Many of you seem to lose sight of the fact that the law was invented to
serve people, not people to serve the law. A few points to make about the
law;
First, laws are written by humans. Humans make mistakes; they cannot take
every conceivable happenstance into consideration over the next 1-200 years.
The law needs to be changed, adapted, altered, and exceptions need to be
granted. Laws are messed up, flawed, inconsistent, unfair, out of date, and
short sighted. That doesn't mean that we can just ignore them. What is does
mean is that we must look at why something is a law or why there is not a
law, and change that law or grant exceptions for the purpose of helping
others to best suit the rights and needs of those that it governs.
Laws are not meant for the following reasons;
1) To target individuals that you disagree with that aren't doing anything
to anyone else
2) To enforce prejudice directly or indirectly
3) To silence or harass those that you dislike of disagree with
Even if the Moscow City Code stated, "New St. Andrew's cannot be downtown"
It would still be legal for them to do so. If it was written in city code
that no college can be downtown, it would still be legal. If city code said
no college, or religious institution could be downtown, it still would be
legal for them to do so. The reason why is because the first amendment to
the constitution guarantees them the right to be there. They have the right
to express themselves and their beliefs regardless of if it makes are
stomachs turn. The only exception is if there was a valid public concern,
such as a serious public or safety concern, or if they were blatantly
violating the rights of another group downtown.
It is my belief that the city code was written for the purposes of
preventing the University of Idaho from expanding downtown. To use it for
the purposes of singling out a private college that practices a religion and
ideology that we disagree with is just plain wrong.
While I am sure that many of our members of the city council and the
planning and zoning committee vary in their tolerance and acceptance of CC
or NSA, I am confident that they will do what is fair to everyone and not
abuse the law to violate the constitutional rights of members of NSA.
Nobody has given a fair and sound reason as to why NSA should not be where
they are now, other than, an old law, and that they just don't like them
there. Those are not valid, liable, substantial reasons to deny someone
their right to practice their religious and ideological beliefs.

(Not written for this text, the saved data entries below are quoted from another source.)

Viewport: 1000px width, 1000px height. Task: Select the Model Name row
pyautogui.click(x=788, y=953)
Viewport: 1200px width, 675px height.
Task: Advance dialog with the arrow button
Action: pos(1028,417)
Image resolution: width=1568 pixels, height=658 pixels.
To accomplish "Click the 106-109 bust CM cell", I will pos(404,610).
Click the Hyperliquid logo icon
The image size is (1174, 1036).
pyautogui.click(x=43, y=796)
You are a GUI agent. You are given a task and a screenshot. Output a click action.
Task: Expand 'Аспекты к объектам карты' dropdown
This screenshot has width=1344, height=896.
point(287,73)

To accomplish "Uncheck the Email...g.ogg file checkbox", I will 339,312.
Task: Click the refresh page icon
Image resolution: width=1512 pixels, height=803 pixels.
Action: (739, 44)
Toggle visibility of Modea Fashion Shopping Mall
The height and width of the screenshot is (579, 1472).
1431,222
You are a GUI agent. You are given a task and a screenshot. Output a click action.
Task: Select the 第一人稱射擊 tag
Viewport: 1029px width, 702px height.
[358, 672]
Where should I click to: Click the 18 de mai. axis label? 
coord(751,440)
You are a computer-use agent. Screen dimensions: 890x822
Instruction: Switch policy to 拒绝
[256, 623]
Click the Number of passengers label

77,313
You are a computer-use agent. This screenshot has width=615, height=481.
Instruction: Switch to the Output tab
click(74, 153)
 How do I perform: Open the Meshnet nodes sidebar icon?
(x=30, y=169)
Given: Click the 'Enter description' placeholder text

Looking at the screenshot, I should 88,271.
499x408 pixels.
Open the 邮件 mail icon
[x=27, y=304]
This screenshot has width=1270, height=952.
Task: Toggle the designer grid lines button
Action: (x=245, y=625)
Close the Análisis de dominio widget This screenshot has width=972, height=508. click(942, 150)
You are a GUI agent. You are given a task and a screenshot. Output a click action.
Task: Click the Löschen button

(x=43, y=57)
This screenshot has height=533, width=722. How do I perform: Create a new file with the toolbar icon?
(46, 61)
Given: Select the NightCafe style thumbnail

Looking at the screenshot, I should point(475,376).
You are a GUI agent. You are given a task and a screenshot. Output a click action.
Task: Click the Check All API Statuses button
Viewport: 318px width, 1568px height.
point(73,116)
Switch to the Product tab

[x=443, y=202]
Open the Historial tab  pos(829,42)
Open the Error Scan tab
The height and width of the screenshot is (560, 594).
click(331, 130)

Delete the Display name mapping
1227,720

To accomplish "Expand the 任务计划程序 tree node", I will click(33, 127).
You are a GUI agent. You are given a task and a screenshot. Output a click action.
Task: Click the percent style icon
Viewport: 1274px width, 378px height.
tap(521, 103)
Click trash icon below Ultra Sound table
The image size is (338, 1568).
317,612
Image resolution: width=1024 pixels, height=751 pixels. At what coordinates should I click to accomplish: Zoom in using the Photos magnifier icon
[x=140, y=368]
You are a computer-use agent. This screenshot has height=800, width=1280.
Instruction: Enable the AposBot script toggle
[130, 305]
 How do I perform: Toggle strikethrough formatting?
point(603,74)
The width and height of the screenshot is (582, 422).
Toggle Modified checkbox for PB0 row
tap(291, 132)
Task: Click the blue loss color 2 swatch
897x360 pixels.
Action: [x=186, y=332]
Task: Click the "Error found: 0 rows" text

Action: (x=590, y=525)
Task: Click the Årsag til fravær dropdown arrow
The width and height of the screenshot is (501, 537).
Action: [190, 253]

Denying people their rights is not a judgment about them; it is a judgment
about you.
Donovan J Arnold
>From: Eric Martin <rik82 at yahoo.com>
>To: vision2020 at moscow.com
>Subject: Re: [Vision2020] NSA illegal?
>Date: Sat, 22 Jan 2005 12:41:46 -0800 (PST)
>
>A few questions asked in the spirit of trying to get a
>better grasp on the issues.
>
>1. The last couple of emails have given me the
>impresseion that "educational instituions" that are
>not written into the zoning ordience as ok are
>prohibited. I read the zoning ordienance and while
>section 3.5.7 specifically included:
>
>"commercial schools, churches, synagogues, mosques,
>governmental offices,libraries, museums, art galleris,
>police and fire station, and similiar public or
>private instituions"
>
>...as permitted principle uses and structures -- I
>don't see anything that specifies any non-permitted
>uses and structures used for educational purposes. So
>someone is gonna have to explain to me how the
>conclusion was reached that trade/professional schools
>are o.k., but other types of schools are not.
>
>I'm not interested in who does or doesn't like Wilson.
> I want to know on what grounds this interpretaion of
>zoning ordinance comes from. My knowledge of the city
>ordinances is pretty weak, so perhaps this is a simple
>issue that everybody else on the list is already clear
>on. But I would like some explanation.
>
>
>2. How is it that NSA, as contoversial as that
>instituion and its affiliated church have been, was
>able to open their doors as an educational institution
>if that was an illegal activity in their current
>locatation in the first place? Were none of the
>citizens of this town -- including the city council --
>aware of the zoning ordienance? It seems like this
>issue should have come up long ago. Why didn't it?
>
>Thanks in advance for whatever clarification on these
>two issue members of the list can offer.